Sólo conociendo la índole de la catástrofe que afectó a estas dos ciudades, -Herculano y Pompeya- podemos comprender la influencia que ejerció su descubrimiento sobre el siglo del neoclasicismo.
A mediados de agosto del año 79, después de Jesucristo, se manifestaron los primeros indicios de una erupción del Vesubio, como ya había sucedido frecuentemente. En las primeras horas de la mañana del día 24, sin embargo, se vio claramente que se avecinaba una catástrofe jamás vivida.
Con un trueno terrible se desgarró la cima del monte. Una columna de humo, abriéndose como la copa de un amplio pino, se desplegó en la bóveda del cielo, y entre el fragor de truenos y relámpagos, cayó una lluvia de piedras y cenizas que oscureció la luz del Sol.
Los pájaros caían muertos del aire, las personas se refugiaban dando gritos, los animales se escondían. Las calles se veían inundadas por torrentes de agua, y no se sabía si tales cataratas caían del cielo o brotaban de la Tierra.

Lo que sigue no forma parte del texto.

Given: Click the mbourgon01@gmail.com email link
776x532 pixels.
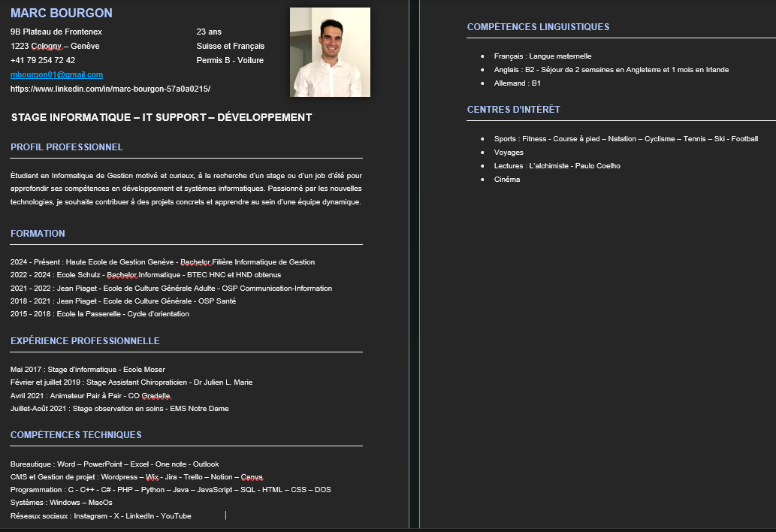Looking at the screenshot, I should coord(56,75).
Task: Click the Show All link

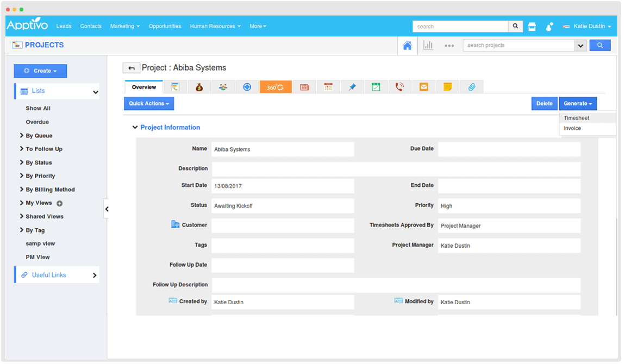Action: (x=38, y=109)
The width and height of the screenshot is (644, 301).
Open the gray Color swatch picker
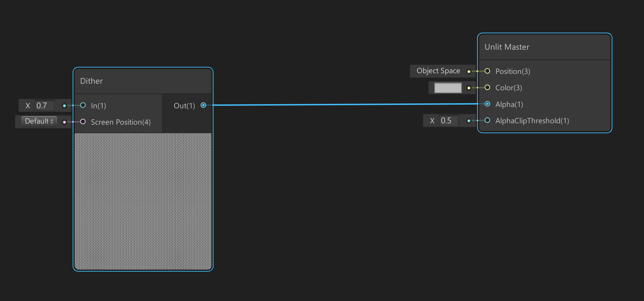point(448,88)
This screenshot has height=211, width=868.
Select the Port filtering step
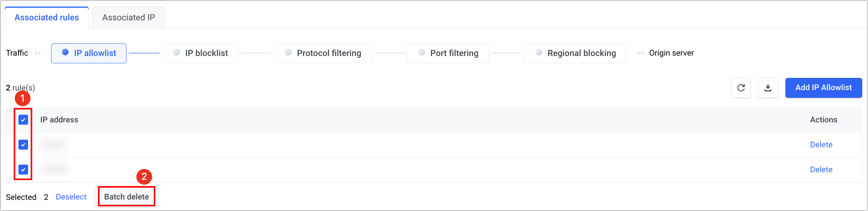[x=448, y=53]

Aquellas ciudades de reposo estival quedaron sepultadas en las primeras horas de actividad de un esplendente día de Sol. De dos maneras les amenazaba el trágico final. Un alud de fango, mezcla de ceniza con lluvia y lava, caía sobre Herculano, inundaba sus calles y callejas, aumentaba, cubría los tejados, entraba por puertas y ventanas y anegaba la ciudad toda, como el agua empapa una esponja, envolviéndola con todo lo que en ella no se había puesto a salvo, en huida rapidísima, casi milagrosa.
No sucedió así en Pompeya. Allí no cayó ese turbión de fango, contra el cual no quedaba más salvación que la huida, sino que empezó el fenómeno con una fina lluvia de ceniza que uno podía sacudirse de encima, luego cayeron los “lapilli”, como si fuese pedrisco, y después cayeron trozos de piedra pómez de muchos kilogramos de peso.
Lenta y fatalmente se manifestó la temible envergadura del peligro. Pero entonces ya era demasiado tarde. Pronto quedó la ciudad envuelta en vapores de azufre que penetraban por las rendijas y hendiduras y se filtraban por las telas que las personas, al respirar cada vez con más dificultad, se ponían para cubrirse el rostro. Y corriendo huían al exterior para lograr así la libertad de respirar el aire; pero las piedras les daban con tanta frecuencia en la cabeza, que retrocedían, aterrorizados. Apenas se habían refugiado de nuevo en sus casas, se derrumbaban los techos, dejándolos sepultados. Algunos, durante breve tiempo, conservaron sus vidas. Bajo los pilares de las escalinatas y de las arcadas se quedaban acurrucados durante algunos angustiosos minutos. Luego volvían los vapores de azufre que los asfixiaban.
Al cabo de cuarenta y ocho horas el Sol salió de nuevo, pero ya Pompeya y Herculano habían dejado de existir. En un radio de dieciocho kilómetros el paisaje quedó desolado, y los campos, antes fértiles, totalmente arrasados. Las partículas de ceniza se habían extendido hasta el norte de África, Siria y Egipto.
Del Vesubio sólo ascendía una débil columna de humo y de nuevo el cielo se tornaba azul.
C. W. CERAM. DIOSES, TUMBAS Y SABIOS. LA NOVELA DE LA ARQUEOLOGÍA. EDICIONES DESTINO. BARCELONA. QUINTA EDICIÓN. ENERO 1958.